A number appears for a few seconds. Type it back. Each level adds one digit.
The Zehano number memory test is the classic digit span task. You see a string of digits, the screen clears, and you type back what you saw. The string gets one digit longer each round you get right. Your highest level is one measure of short-term verbal memory.
How to use the Number Memory Test
- Watch the digits. A number appears on screen for a few seconds. Read it carefully.
- Wait for the prompt. The number disappears. A text box appears asking you to type it.
- Type the number. Enter exactly what you saw. Spaces optional; order matters.
- Continue. Get it right, the next round adds a digit. Get it wrong, the game ends.
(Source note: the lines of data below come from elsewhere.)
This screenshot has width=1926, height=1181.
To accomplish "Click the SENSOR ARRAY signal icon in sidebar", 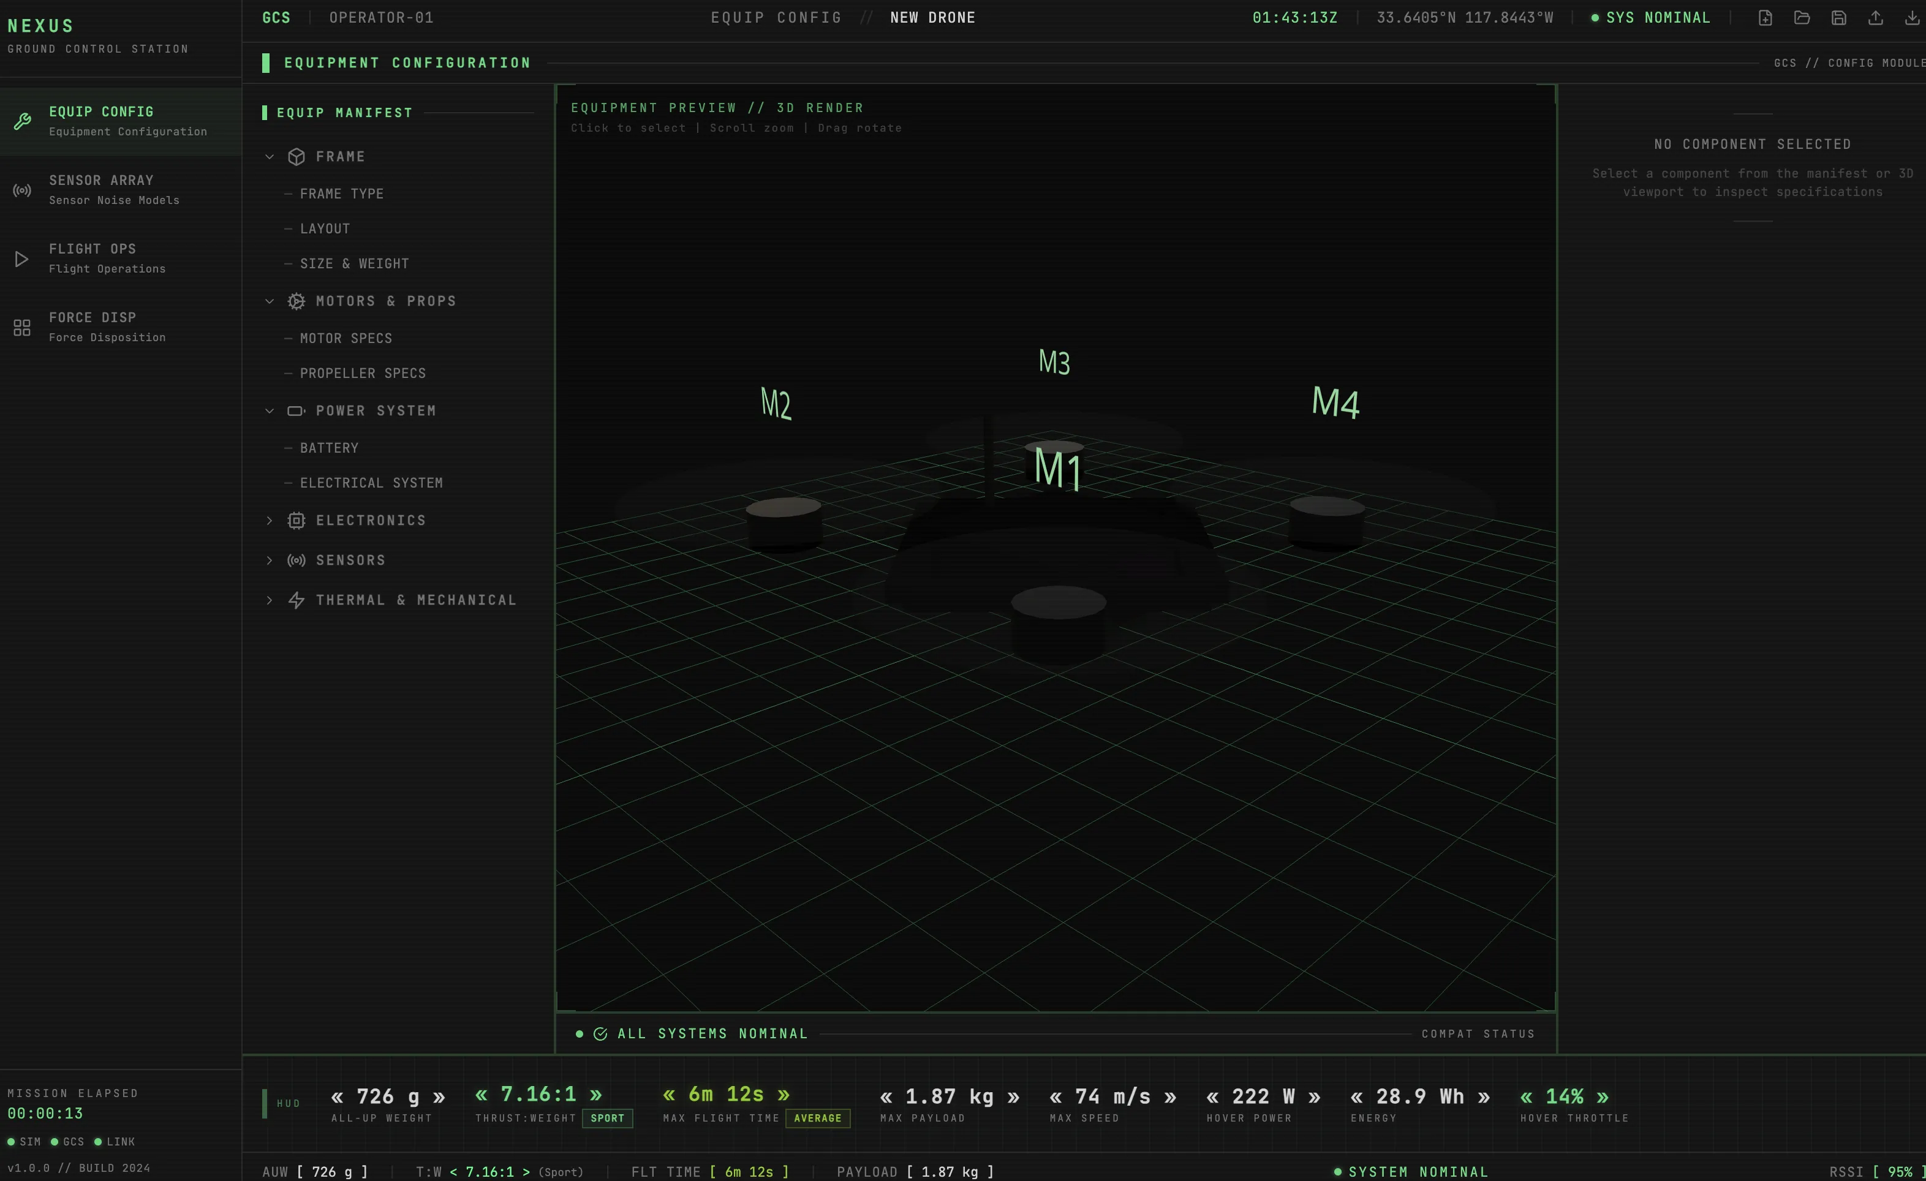I will pyautogui.click(x=22, y=190).
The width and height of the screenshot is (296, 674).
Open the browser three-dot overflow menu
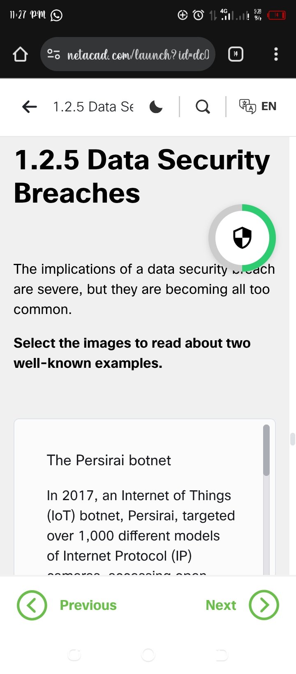276,54
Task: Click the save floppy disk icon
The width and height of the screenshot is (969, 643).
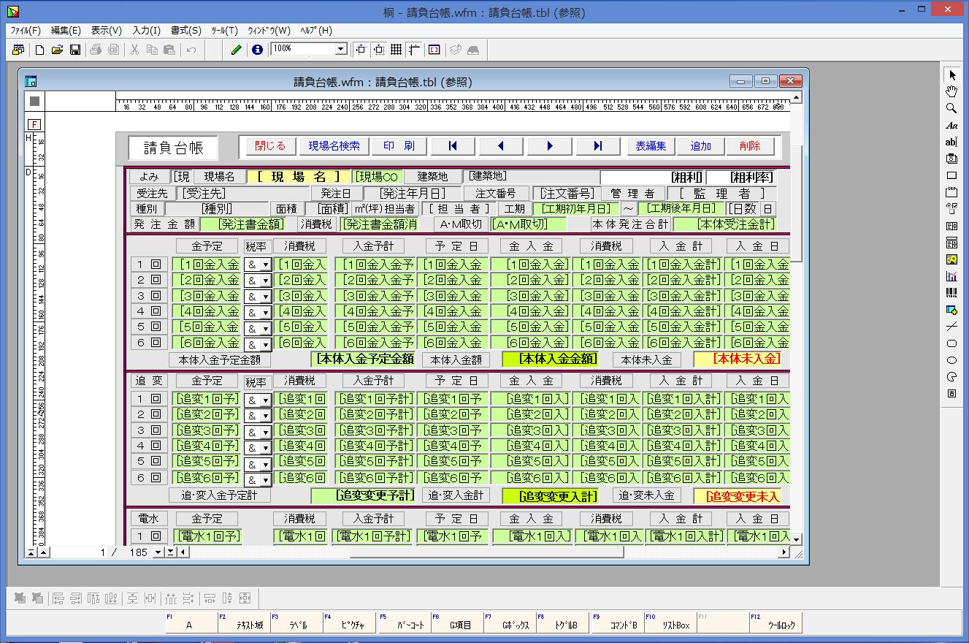Action: click(74, 50)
- Track your best. Your highest level reached saves automatically in your browser.
Benefits
- Measures verbal working memory. A specific component of memory tied to language and abstract reasoning.
- Brief and reliable. Most adults complete a session in under three minutes.
- Tracks state. Performance reflects sleep, caffeine, and mental fatigue in real time.
- Free and private. Browser-only, scores stored locally, no signup.
The science
The digit span test traces back to the late 1800s and remains a core tool in cognitive assessment today. Most healthy adults can recall seven plus or minus two digits, which informed Miller's famous 1956 paper on the 'magical number seven' as a rough cognitive capacity limit. Modern work has refined this picture: true working memory capacity is closer to four chunks, but chunking strategies (grouping digits into familiar patterns like phone numbers or dates) often expand the apparent limit. The test is sensitive to sleep loss, anxiety, and several neurological conditions.
People who spontaneously chunk digits (210-555-1234 instead of 2105551234) reach higher levels through strategy rather than raw capacity. This is normal and well-studied.
Tips for best results
- Try to chunk longer strings into pairs or threes.
- Use rhythm or sub-vocalisation to keep the sequence active in mind.
- Test in a quiet room with no distractions.
- Compare your score across days, not single sessions.